Saturday, December 15, 2012

On the Computer Revolution


On the Computer Revolution: In 1943, American physicist John Mauchly and electrical engineer John Eckert began working on ENIAC at the University of Pennsylvania. Funded by a grant from the U.S. Army, ENIAC was essentially a giant calculator. With 18,000 vacuum tubes and weighing approximately 30 tons, it became the first general purpose digital computer. Prior to ENIAC, however, punch cards were the primary method of collecting and sorting data. In fact, IBM pioneered punch card technologies in the early twentieth century. But what ultimately kicked the computer revolution into high gear was the transistor. Invented in 1948 at Bell Labs in New Jersey by William Shockley and others, the transistor was a semiconductor device designed to amplify and moderate electrical signals. It marked a significant upgrade from vacuum tubes and it even led to the integrated circuit, which contained large numbers of tiny transistors on a small chip. Invented in 1958 by Jack Kilby and Robert Noyce, the integrated circuit enabled computers to be smaller and more personal. That meant computers would one day be in the hands of individuals, not just corporate types and government officials. Counterculture thinker Stewart Brand saw the enormous potential of personal computing, as he wrote a famous article for Rolling Stone in 1972 ("Spacewar"), which basically predicted the coming of the internet. And capitalizing on this emerging need for digital self-expression was Apple co-founder Steve Jobs, who in 1976 realized that the personal computer market would be massive someday.

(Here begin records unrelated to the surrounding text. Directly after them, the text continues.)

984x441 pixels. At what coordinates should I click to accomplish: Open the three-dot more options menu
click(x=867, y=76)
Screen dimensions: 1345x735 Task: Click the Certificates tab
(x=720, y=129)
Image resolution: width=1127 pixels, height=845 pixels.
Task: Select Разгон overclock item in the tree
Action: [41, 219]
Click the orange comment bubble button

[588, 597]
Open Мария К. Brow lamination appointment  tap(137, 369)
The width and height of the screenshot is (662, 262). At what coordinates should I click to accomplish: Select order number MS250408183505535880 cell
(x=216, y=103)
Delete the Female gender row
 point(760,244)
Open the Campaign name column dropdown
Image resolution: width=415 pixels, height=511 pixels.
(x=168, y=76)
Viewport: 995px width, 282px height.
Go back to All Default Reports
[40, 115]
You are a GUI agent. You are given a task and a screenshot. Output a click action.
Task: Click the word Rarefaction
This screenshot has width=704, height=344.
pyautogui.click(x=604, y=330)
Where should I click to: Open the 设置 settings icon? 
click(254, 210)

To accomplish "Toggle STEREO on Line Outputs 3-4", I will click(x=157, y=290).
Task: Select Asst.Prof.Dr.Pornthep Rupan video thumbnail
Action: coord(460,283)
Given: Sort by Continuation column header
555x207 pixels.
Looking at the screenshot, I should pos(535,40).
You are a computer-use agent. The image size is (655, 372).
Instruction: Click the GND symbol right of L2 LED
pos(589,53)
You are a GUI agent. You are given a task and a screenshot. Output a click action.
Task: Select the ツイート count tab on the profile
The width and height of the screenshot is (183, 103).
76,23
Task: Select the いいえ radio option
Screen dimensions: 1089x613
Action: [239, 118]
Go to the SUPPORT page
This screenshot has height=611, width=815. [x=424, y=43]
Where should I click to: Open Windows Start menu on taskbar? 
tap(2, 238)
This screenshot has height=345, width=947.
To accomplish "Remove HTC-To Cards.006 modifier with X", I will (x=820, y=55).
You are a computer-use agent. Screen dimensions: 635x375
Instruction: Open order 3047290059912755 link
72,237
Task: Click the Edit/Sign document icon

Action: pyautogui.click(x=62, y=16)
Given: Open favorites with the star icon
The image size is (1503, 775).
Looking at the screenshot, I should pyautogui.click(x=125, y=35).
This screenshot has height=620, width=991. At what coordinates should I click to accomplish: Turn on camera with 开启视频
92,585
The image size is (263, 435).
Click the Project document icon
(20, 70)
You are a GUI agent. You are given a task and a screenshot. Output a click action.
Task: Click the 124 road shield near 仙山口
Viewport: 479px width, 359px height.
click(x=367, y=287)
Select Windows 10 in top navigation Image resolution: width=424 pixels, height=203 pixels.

Saturday, December 1, 2012

On Early Industrial Unionism in America

On Early Industrial Unionism in America: In 1935, when Congress passed the National Labor Relations Act (or Wagner Act) as part of Franklin Roosevelt's "Second" New Deal, union membership in the United States grew quickly compared to past decades. Prior to the Wagner Act, unions such as the American Federation of Labor (AFL), mainly focused on crafts such as cigar making or woodworking. Given the rise of large-scale industries like railroads, steel, mining, and automobiles, in the decades prior to the 1930s, it was clear that craft unionism did not meet the needs of industrial workers. One man who demanded fundamental change in the AFL was John L. Lewis, a representative of the (coal) mining industry. By 1938, AFL leaders had had enough of Lewis' calls for reform, so they expelled him. He then founded the Congress of Industrial Organizations (CIO), which focused on organizing mass production workers on an industry-wide basis. The CIO marked the first major not-so-radical industrial union in America, and thus, it rapidly gained credibility and membership. Before the CIO, however, industrial unions such as the American Railway Union (ARU) were too radical to affect change at the federal level, as its leader, Eugene V. Debs, became a self-identified socialist in the 1890s (after the Pullman Strike), and thus, he was the subject of frequent police surveillance.